Recently, Senators from Oregon, Idaho and Maine introduced a bipartisan bill to reform the current mandate to allow biomass from certain federal lands for advanced biofuels.  If passed, it will change current legal roadblocks to the use of trees from federal property for those fuels.  (The federal government owns almost half of Western lands.)  The bill would generate new opportunities to use small diameter trees, limbs, hazardous fuels, debris and even mill sawdust to create new fuels and lower fire risks.  It also explicitly protects old growth trees on federal property, a key environmental concern.

And, my advisory Committee issued a detailed set of recommendations about reforming the Renewable Fuels Standard to open up markets for advanced biofuels, with a particular focus on unleashing the woody biofuels sector.  We will also devote our last meeting this year to a summary of our findings for changes in the government’s research, policies and regulations to promote woody bioenergy sustainably, as better and safer forest management starts to become a reality.

We particularly want to draw on experiences from other countries to enrich our advice.  I will take back with me with me lessons I have learned at this fair and in our meetings with exciting Swedish bioenergy companies.  My experiences during the Bush Administration promoting new international collaboration gave me a strong, favorable impression of Sweden’s consistent support for bioenergy; I have learned much since about the leading Swedish role in modern forest management.

In Canada, the private sector is making its voice heard.  The Bioindustrial Innovation Canada recently released that country’s first national Bioeconomy Strategy and called on Ottawa to develop its own for the national government.  More than 400 industry representatives recommended action to their government on four priority areas:  creating agile regulation and government policy; establishing biomass supply and stewardship; building strong companies and value chains; and, building sustainable innovation ecosystems.  The strategy focuses on commercializing innovations to grow larger companies and to have Canadian products and processes adopted into global value chains.  The recent announcement of a new factory capable of processing one hundred million tons of pulp & paper biomass into woody biobased products is a signal of that country’s potential.

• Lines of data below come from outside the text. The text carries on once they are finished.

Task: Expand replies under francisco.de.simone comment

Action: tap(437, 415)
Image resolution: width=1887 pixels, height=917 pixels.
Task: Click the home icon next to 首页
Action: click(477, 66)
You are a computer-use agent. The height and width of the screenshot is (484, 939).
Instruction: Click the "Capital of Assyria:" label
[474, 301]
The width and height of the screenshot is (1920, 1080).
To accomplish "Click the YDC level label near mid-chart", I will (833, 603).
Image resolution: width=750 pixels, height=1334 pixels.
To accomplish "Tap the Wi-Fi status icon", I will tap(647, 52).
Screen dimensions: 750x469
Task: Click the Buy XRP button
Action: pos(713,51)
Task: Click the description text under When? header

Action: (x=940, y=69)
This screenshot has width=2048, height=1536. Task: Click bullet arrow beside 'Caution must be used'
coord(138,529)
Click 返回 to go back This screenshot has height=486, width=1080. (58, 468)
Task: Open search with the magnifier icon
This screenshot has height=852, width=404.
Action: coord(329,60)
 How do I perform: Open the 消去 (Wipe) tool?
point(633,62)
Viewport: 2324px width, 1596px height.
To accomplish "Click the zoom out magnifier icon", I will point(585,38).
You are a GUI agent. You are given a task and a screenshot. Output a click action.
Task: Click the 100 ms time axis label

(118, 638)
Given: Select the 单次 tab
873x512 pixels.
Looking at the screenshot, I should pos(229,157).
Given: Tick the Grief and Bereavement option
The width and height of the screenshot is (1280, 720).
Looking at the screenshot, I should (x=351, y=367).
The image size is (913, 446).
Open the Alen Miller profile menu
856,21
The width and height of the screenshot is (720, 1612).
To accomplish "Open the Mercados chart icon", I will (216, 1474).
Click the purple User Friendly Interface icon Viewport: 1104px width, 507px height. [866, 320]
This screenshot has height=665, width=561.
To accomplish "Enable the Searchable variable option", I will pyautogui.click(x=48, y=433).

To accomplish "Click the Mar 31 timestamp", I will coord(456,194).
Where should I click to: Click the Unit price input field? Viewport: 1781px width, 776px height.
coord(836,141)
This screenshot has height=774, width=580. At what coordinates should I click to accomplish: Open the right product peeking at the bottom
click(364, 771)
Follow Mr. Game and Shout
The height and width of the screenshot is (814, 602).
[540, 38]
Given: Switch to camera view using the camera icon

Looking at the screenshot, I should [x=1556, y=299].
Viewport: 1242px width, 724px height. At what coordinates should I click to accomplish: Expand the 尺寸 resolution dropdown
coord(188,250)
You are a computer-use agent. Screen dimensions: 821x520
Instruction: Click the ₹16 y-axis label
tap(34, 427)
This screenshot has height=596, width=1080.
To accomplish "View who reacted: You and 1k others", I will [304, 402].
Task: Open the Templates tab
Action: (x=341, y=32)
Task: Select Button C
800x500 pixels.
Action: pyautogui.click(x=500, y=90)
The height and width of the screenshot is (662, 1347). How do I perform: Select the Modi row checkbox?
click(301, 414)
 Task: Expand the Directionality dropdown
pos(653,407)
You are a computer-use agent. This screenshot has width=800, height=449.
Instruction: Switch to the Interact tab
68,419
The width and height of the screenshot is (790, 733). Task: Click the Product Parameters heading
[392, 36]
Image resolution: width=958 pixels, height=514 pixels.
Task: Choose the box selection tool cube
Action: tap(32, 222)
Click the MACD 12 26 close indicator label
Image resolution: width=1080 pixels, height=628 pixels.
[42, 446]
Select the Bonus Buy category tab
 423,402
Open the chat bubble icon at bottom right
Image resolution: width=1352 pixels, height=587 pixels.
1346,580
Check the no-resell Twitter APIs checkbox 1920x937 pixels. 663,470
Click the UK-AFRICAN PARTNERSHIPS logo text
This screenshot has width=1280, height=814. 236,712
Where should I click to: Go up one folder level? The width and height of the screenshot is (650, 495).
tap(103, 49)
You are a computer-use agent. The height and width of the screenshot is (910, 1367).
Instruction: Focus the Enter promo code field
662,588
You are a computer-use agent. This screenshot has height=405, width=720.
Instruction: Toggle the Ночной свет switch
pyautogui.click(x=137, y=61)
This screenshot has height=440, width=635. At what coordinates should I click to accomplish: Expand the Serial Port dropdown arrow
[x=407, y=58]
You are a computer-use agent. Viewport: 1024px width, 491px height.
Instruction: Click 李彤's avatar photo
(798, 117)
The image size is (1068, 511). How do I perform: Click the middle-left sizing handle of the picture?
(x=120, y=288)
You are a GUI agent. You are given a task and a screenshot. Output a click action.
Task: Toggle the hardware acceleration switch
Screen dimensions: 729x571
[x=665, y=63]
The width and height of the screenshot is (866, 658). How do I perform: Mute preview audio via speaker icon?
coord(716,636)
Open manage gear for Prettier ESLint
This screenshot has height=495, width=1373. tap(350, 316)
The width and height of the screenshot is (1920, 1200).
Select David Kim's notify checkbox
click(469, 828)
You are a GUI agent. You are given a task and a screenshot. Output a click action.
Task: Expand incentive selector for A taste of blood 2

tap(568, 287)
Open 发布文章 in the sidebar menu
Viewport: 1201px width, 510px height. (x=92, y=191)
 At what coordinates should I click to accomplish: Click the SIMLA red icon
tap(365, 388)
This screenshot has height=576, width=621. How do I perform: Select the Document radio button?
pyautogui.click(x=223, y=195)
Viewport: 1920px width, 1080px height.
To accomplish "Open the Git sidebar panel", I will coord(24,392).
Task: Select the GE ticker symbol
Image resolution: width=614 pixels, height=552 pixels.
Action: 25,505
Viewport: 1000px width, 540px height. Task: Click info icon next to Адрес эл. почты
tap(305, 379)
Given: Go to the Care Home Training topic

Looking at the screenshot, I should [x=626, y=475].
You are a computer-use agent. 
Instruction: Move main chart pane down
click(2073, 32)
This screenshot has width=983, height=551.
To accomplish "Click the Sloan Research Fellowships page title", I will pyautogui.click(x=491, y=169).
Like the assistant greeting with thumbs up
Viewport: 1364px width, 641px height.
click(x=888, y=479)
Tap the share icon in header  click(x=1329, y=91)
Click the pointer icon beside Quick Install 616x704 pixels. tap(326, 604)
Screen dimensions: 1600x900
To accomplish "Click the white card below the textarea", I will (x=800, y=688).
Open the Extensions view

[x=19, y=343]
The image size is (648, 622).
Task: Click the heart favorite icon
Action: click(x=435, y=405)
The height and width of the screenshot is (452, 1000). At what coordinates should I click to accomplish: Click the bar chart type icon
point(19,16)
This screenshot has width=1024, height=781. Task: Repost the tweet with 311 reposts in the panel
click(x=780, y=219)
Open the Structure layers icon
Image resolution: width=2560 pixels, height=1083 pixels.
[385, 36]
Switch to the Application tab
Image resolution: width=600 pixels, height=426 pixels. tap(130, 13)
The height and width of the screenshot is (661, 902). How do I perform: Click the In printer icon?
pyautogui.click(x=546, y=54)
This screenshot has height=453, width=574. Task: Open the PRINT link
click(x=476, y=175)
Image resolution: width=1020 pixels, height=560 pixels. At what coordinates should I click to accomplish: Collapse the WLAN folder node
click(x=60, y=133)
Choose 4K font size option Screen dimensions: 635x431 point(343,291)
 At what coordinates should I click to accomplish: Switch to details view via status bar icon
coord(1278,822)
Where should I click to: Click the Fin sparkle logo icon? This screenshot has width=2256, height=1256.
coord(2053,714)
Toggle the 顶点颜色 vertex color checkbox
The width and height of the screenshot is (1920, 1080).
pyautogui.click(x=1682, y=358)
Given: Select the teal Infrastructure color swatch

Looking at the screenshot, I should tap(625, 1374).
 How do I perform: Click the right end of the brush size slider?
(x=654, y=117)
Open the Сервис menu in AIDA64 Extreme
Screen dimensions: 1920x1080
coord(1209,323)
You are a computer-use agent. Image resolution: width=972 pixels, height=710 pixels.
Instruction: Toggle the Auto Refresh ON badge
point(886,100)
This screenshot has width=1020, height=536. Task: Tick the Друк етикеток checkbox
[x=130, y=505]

Friends, the world is once again on a pathway for expanded use of trees and other biological sources for a sustainable energy future.  I personally believe that we are on the verge of realizing President Bush’s dream of ending our addiction to oil and ushering in a Golden Age of Bioenergy.  It’s high time to unleash our foresters, scientists, engineers and entrepreneurs  There’s a lot of work to do and the clock’s a’tickin’!

How fast we get there, at what cost and who the winners and losers will be are all yet to be determined in this complex and fast-moving international saga.  Ultimately, the sustainability of woody bioenergy will be won by solid science, business success and open debate over many years.  Sweden clearly has a leadership role to play and that’s why Elmia Wood 2021 will be such a critical milestone in this global journey.  Thank you.